They often assume a valid token means the tool is safe to use. In reality, token validation only proves identity, while the tool still has to decide whether that identity is allowed to perform the action. If those checks are merged, privileged functions can inherit trust they never earned.
Why This Matters for Security Teams
With MCP, the common mistake is to treat authentication as if it were authorization. A token can prove that a client or agent is known, but it does not prove the caller should be allowed to invoke a specific tool, reach a sensitive data source, or chain actions across systems. That distinction matters because MCP tools often sit close to production data, developer workflows, and automation paths where a single over-permissive call can become lateral movement.
Current guidance on agentic risk consistently warns that autonomous workloads do not behave like stable human users. The OWASP Agentic AI Top 10 and NHIMG coverage of the OWASP Agentic Applications Top 10 both point to the same operational problem: once an agent has tool access, trust has to be evaluated at request time, not assumed from login state alone. In practice, many security teams encounter MCP misuse only after a permitted tool action has already exposed data or enabled a second-hop action, rather than through intentional testing of tool-level boundaries.
How It Works in Practice
Authenticating MCP tools should be split into two decisions. First, verify the caller’s identity. Second, decide whether that identity is allowed to use the tool for that exact request. The first step is about who or what is calling. The second step is about whether the action, target, scope, and context are acceptable. When teams merge those steps, every authenticated caller inherits the broadest trust the server is willing to grant.
For MCP deployments, that usually means the following controls need to be separated:
- Identity validation for the client, agent, or workload using the tool
- Per-tool authorization that checks action, resource, environment, and sensitivity
- Short-lived, task-bound credentials rather than reusable long-lived tokens
- Explicit scoping for read, write, admin, and data-export operations
- Real-time policy evaluation instead of static allowlists that age out quickly
This is where workload identity becomes important.

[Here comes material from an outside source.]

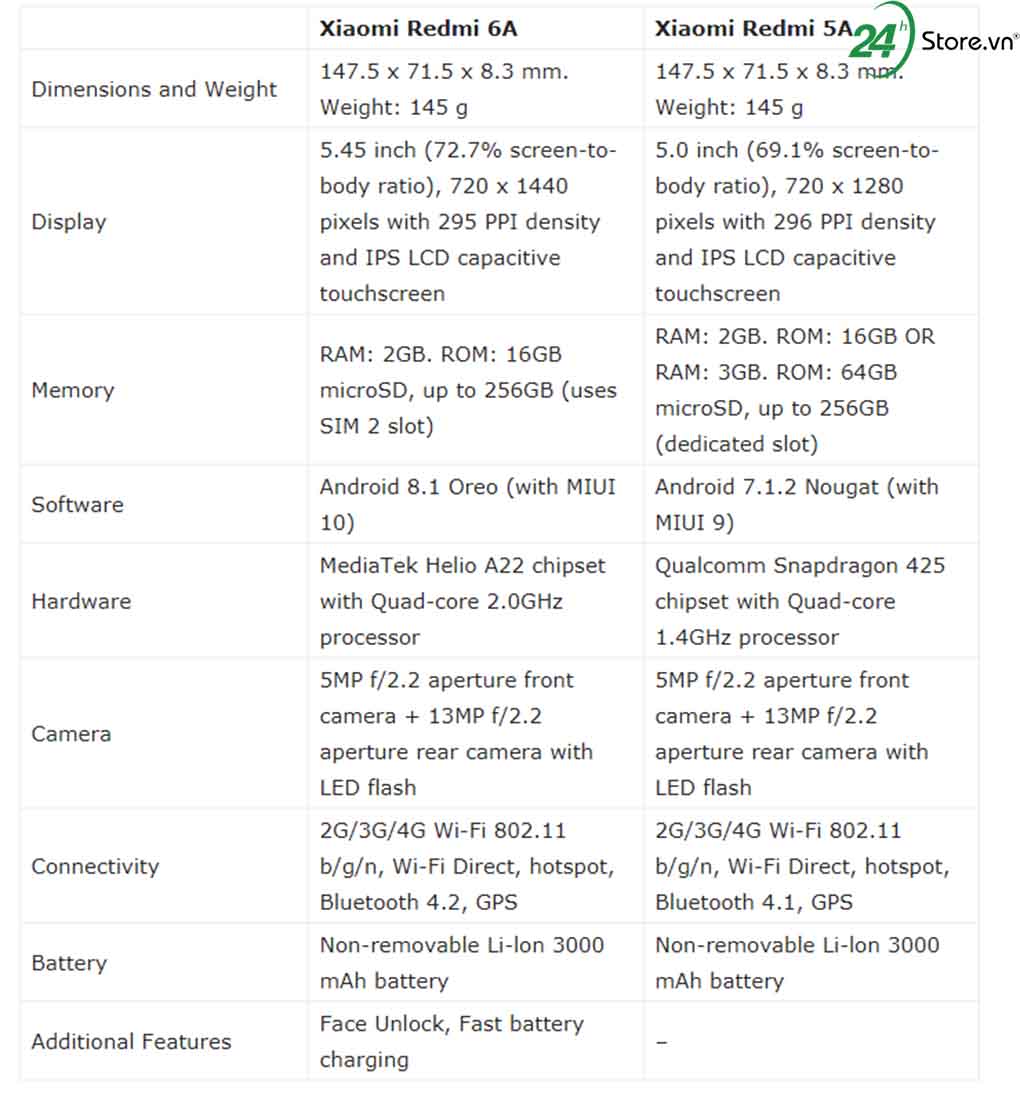Click the "Face Unlock, Fast battery charging" cell

pos(451,1041)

Standards such as SPIFFE and related runtime identity approaches are better suited to machine callers than shared secrets because they bind trust to the workload itself, not just a bearer token. For policy enforcement, teams increasingly pair identity with policy-as-code so the tool can ask, at request time, whether the caller is allowed to do this specific thing right now. That pattern aligns with the risks documented in The State of MCP Server Security 2025, which found that only 18% of mcp server deployments implement any form of access scoping for tool permissions, and with the broader OWASP Top 10 for Agentic Applications 2026 guidance on tool abuse and over-privilege.
In practice, the tool should reject privilege inheritance by default and require explicit permission for each high-risk function, especially when the caller is an autonomous agent that can chain tools, retry, or adapt its next step. These controls tend to break down when teams rely on a single gateway token for all tools, because the gateway cannot safely infer intent from authentication alone.

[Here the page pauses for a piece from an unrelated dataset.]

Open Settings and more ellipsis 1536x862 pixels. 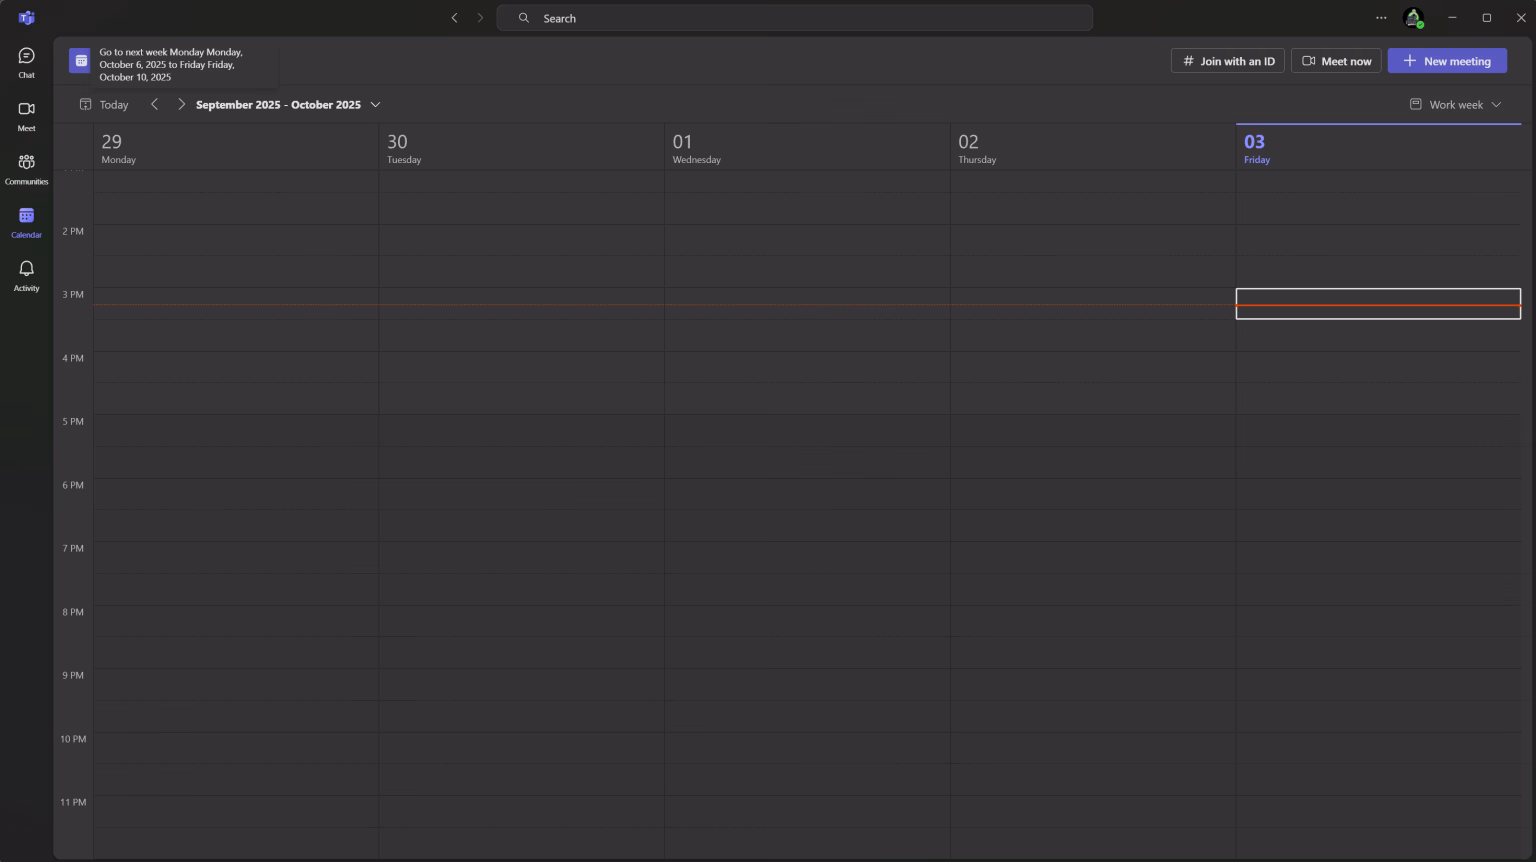coord(1381,18)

Common Variations and Edge Cases
Tighter tool authorization often increases implementation overhead, requiring organisations to balance safer request-time checks against developer convenience and integration speed. That tradeoff is real, especially in early MCP rollouts where teams want simple bearer-token validation to get systems working quickly.
There is no universal standard for this yet, so best practice is evolving. Some environments can tolerate coarse-grained scopes for low-risk read tools, while write actions, admin functions, and data export paths need much stricter approval. The important edge case is delegation: if an MCP server can act on behalf of a user, an agent, or another service, the server must preserve the original context and not collapse all callers into one shared trust bucket.

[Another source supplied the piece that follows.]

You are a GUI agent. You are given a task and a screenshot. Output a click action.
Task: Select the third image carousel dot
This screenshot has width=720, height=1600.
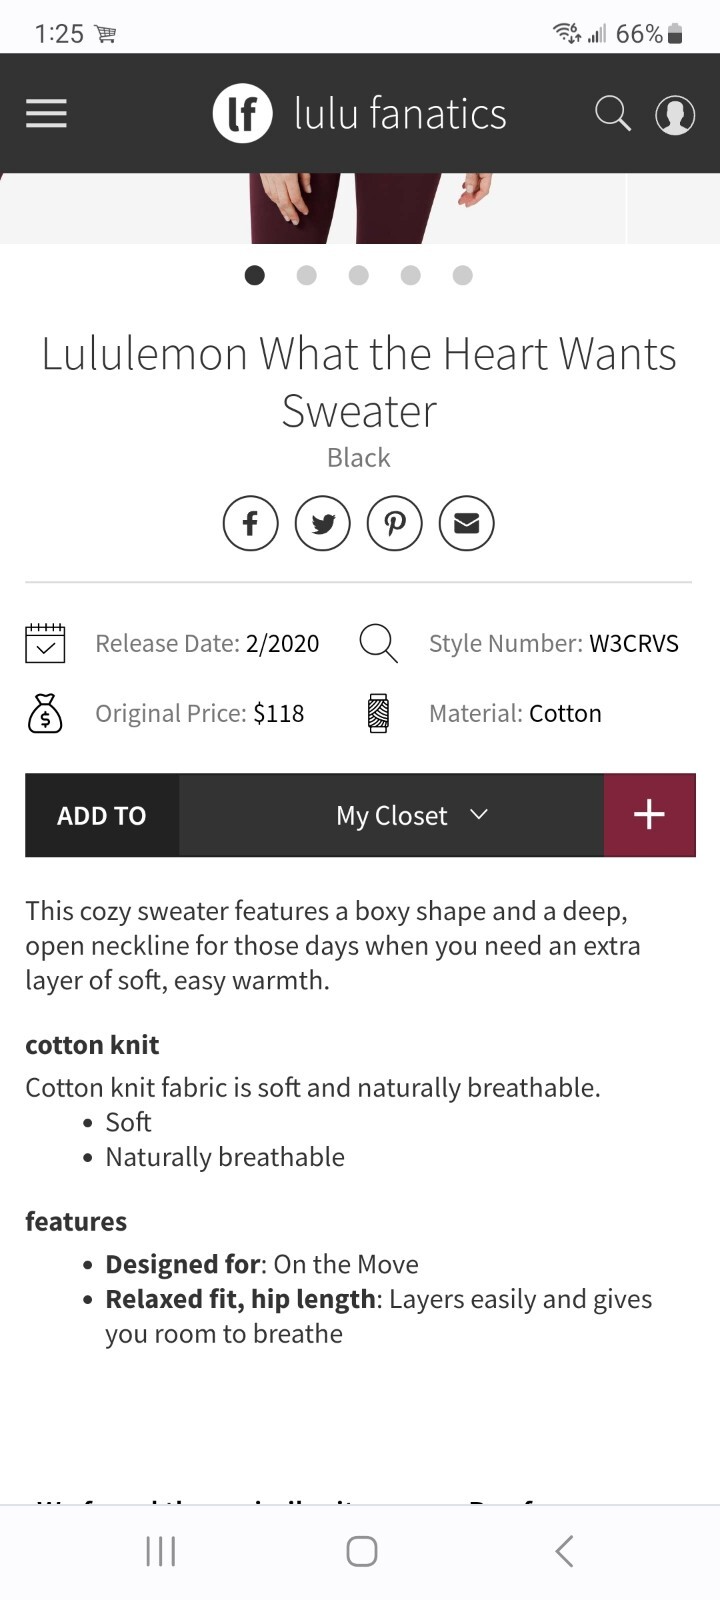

Teams also get this wrong when they assume token audience claims alone are enough. Audience proves where a token was minted for, not whether a specific tool call is appropriate. That is why NHIMG’s Analysis of Claude Code Security is relevant here: agentic tooling fails fast when guardrails are bolted on after the fact instead of enforced at the action layer. The same pattern shows up in multi-tenant MCP services, where coarse authentication can unintentionally let one tenant’s authorized context bleed into another tenant’s tool permissions.
Standards & Framework Alignment
This section maps relevant standards and security frameworks to the operational risks and controls described in this guidance.
OWASP Agentic AI Top 10 and CSA MAESTRO address the attack and risk surface, while NIST AI RMF set the governance and control requirements practitioners need to meet.
| Framework | Control / Reference | Relevance |
|---|---|---|
| OWASP Agentic AI Top 10 | A03 | Tool misuse and over-privilege are central to MCP auth failures. |
| CSA MAESTRO | IAM-02 | MAESTRO addresses machine identity and runtime access for agents. |
| NIST AI RMF | GOVERN | AI governance is needed to control autonomous tool use and escalation. |
Bind MCP access to workload identity and evaluate permissions at request time.